After Moms For Liberty complained to the principal, the school decided that some of its scripts did not add to the themes of Holocaust awareness.
“When districts address Holocaust education, they do so without denying or minimizing Holocaust education events,” said Dr. Kira Shaft, district director of Academic Compliance and Equity.
“In these times, the content did not encourage the behaviors we would like our students to be able to access.”
Diary of a Young Girl by Anne Frank, published in 1947, recounts her experiences hiding from the Nazis alongside her family in Amsterdam during World War II.
Sent to the Auschwitz concentration camp in 1944, Anne Frank later died in the Bergen-Belsen concentration camp in 1945 – just weeks before she was liberated.
In the original diary, the young girl describes how she asked her friend if she wanted to show each other their bodies, and how she felt when she saw pictures of statues in an art history book.

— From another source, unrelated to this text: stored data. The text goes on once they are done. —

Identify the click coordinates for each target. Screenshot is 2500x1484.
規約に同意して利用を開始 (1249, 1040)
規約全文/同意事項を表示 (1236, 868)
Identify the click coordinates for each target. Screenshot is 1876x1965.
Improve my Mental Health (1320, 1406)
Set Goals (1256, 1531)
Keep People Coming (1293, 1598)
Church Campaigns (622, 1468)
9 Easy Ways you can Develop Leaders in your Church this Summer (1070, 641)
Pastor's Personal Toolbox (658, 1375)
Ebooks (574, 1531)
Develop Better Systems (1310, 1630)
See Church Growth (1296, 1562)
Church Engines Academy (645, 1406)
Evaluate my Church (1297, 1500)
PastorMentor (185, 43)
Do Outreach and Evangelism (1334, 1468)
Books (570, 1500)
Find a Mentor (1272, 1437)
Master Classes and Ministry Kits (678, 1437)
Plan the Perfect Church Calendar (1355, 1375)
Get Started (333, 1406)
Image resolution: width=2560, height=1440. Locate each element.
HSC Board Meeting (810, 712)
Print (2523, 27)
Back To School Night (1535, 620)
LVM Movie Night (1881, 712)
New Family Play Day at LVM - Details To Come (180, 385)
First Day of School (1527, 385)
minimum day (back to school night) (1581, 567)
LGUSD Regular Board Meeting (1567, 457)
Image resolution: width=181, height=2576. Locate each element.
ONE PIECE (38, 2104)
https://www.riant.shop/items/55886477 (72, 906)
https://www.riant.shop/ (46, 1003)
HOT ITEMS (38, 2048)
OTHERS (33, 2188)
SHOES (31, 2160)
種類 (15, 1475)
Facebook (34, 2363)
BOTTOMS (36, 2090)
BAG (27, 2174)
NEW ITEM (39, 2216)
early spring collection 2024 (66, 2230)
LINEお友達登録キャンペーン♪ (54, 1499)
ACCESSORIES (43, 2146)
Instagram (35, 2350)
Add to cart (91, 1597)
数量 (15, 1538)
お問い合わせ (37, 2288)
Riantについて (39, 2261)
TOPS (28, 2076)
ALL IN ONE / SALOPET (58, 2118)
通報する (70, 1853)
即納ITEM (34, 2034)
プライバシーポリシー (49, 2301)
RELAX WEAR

Dr. Shaft confirmed that the original “Diary of Anne Frank” was still available in school libraries.
Book removed from Vero Beach High School in Indian River County after advocacy group Moms For Liberty expressed concerns
Anne Frank was sent to the Auschwitz concentration camp in 1944, and later died in the Bergen-Belsen concentration camp in 1945.
Jennifer Pepin, president of Moms for Liberty’s Indian River chapter, said the group objected to the “graphic” scenes.
Dr. Kira Shaft, district director of academic compliance and equity, confirmed that the original book will remain in school libraries
The book The Diary of Anne Frank: The Graphic Adaptation was adapted by Ari Vollman, son of a Holocaust survivor, and illustrated by David Polonsky.
It is one of four books that have been removed from school libraries in the province, according to TCPalmalong with the other three parts of the series Titled “Assassination of Seasons”.
Moms for Liberty president Jennifer Pippen said the advocacy group would never challenge the accuracy of the original Anne Frank diaries.
“Real history needs education,” she said.
She added that the group has about 250 additional titles that it plans to challenge in the future.
Indian River County recently created a “County Objection Committee,” which will meet if there are formal challenges to take down the books at the district level.
It comes as banning books has been the subject of widespread controversy in Florida in recent months amid Gov. DeSantis’ crackdown on “awakened” literature in classrooms.
More than 100 titles have already been taken down in parts of the state after educational policies were passed allowing books to be removed based on complaints from parents.
Thousands more are under review Based on laws that restrict classroom topics that revolve around race, gender, and sexual orientation, including the Stop WOKE Act and the Parental Rights in Education Act.
The review, which began in January and sparked a backlash, is part of a larger nationwide purge of literature, mostly over topics about people of color or LGBTQ topics.